VIG also offers acoustic performance benefits and condensation resistance. It is a popular option for refrigeration—for example, freezer and refrigerator doors at grocery stores.
New code requirements for onsite renewable energy generation could drive use of building integrated photovoltaics. “In one big piece of news pushed through ASHRAE 90.1, there will be a new requirement—a prescriptive requirement—for onsite renewables,” says om Culp, owner of Birch Point Consulting and energy code consultant for the NGA. “The push for renewables is coming not just in LEED buildings or green buildings, but all buildings.”
Photovoltaics are an option for owners pursuing energy generation not just through rooftop solar arrays, but through the building façade. “All buildings have lots of glass surface. We see that as potential to generate electricity,” says Barr.
Early building integrated photovoltaic technologies included visible solar cells on the glass and provided limited energy generation. In recent years, companies in and out of the industry have made moves to address aesthetic and performance concerns. Ubiquitous Energy, for example, developed a transparent PV window. “We want to do that while maintaining look and feel and aesthetic of standard glass,” says Barr.
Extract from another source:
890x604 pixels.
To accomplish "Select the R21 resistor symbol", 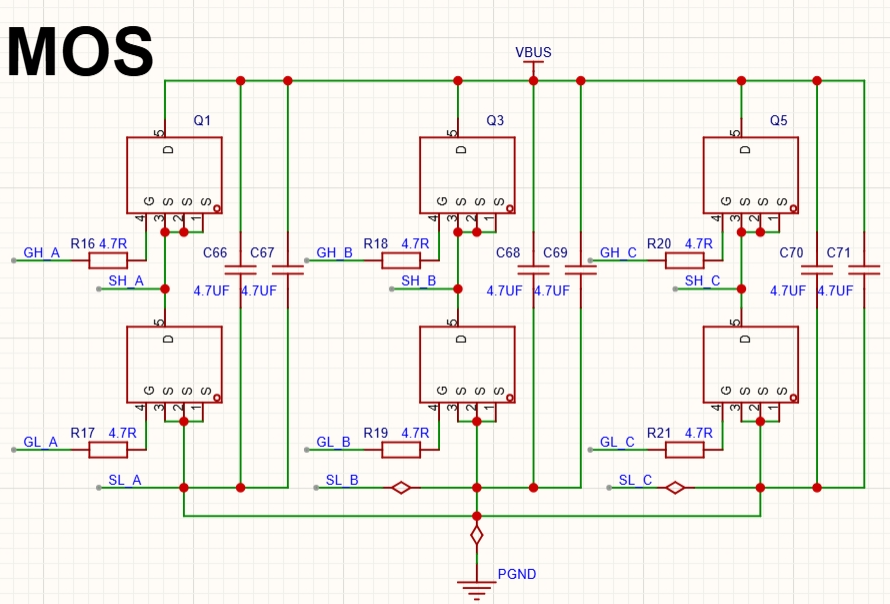I will [x=685, y=450].
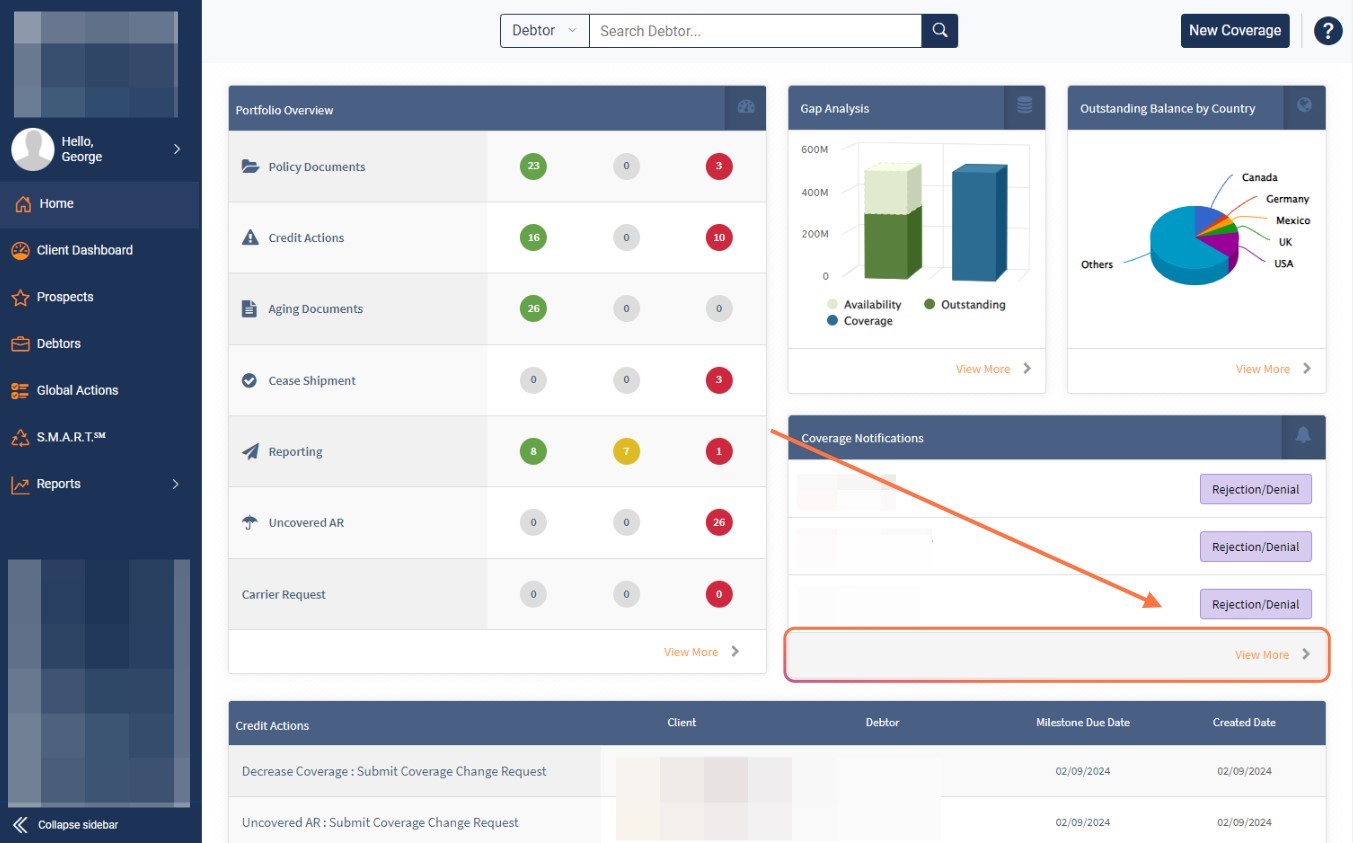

The technology offers transparencies between 40 and 80 percent and power conversion of 1 to 10 percent. It is applied to the glass on a coating line, Barr says.
In another example, Onyx Solar has developed transparent solar product in addition to an amorphous silicon PV product that provides additional aesthetic options for designers. Onyx has also worked to increase the size of its solar products, to meet industry demands for large-format glasses.
Dynamic glass products—glasses that shift from a clear to tinted state—have been around for decades, though the products have increased in use in recent years. The product technologies, primarily electrochromics and thermochromics, shift from a clear to tinted state, optimizing solar heat gain and visible light transmittance through a building’s façade throughout the day.
Recent evolutions in dynamic glass have included larger-sized units and units that can transition with a smooth gradation of tint.